Even as recently as today (October 9th), I’ve seen incorrect understandings from both the C++ community and even the Rust community on what C++ modules will let us do.
Reddit user /u/Abyxus neatly sums up my biggest issue with this comment
And even then, they get it wrong! If I have
import x in a file named
it just means that
y.cxx depends on a module named
x. There is no rule that
the module is inside a file named
x.ixx. For all a consumer knows, the module
x could be located in a file named
i.like.turtles.ixx. We’ll get into
more of this specific issue later on in this post, but I want to point out: I
have yet to see anyone on the C++ subreddit beyond a committee member know
exactly what modules do ad how they work. I hope you find this as concerning as
Effectively, without support for build tools, modules are effectively dead in the water. During the Grill The Committee talk, I asked Gabby Dos Reis about this depedecy problem.
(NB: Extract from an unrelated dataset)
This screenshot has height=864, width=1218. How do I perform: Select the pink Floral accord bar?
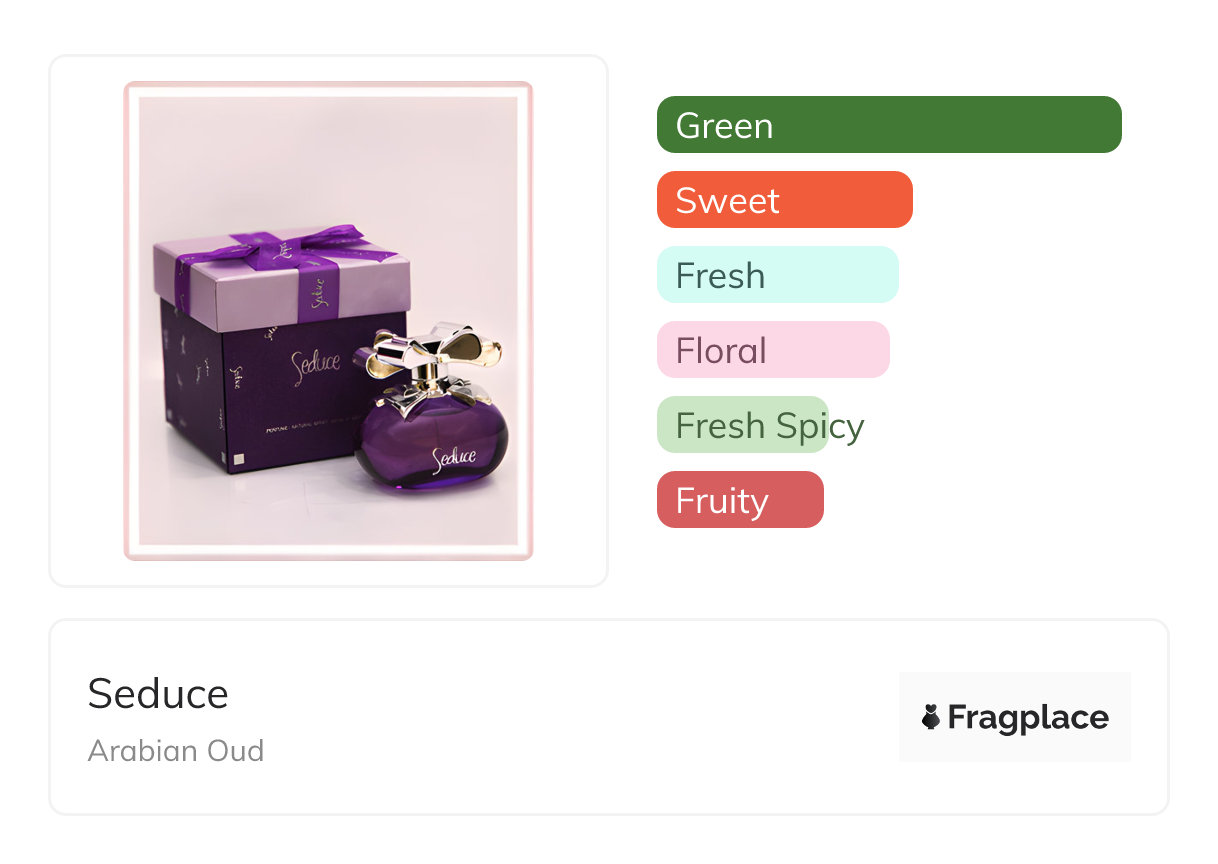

His reponse was short (mostly due to Jon Kalb placing a rule that answers could be no longer than two sentences). It was, to paraphase, “We’ll make the build systems understand”. While in written form this statement reads like a threat that a mafioso might make (“you come to me on this, the day of my build system’s wedding?"), it doesn’t really speak as to how this might work.
Near the end of their comment, /u/Abyxus states three possibilities for how to interact with modules:
Just to nip this in the bud: None of the compiler vendors want that last option. We’re absolutely not going to get it. The author of build2, Boris Kolpackov starts his CppCon talk with a very important quote from Richard Smith (once more, I’m paraphrasing): “The compiler must not become a build system.” Frankly, I agree. Our compiler should not be a build system, and likewise, our build system should not become a compiler! (As this now means we have a compiler that is a build system. Oops!). What I mean by this is whatever we do to find these dependencies, we should not have to partially execute any of the (currently 9) translation phases that the C++ compiler must execute.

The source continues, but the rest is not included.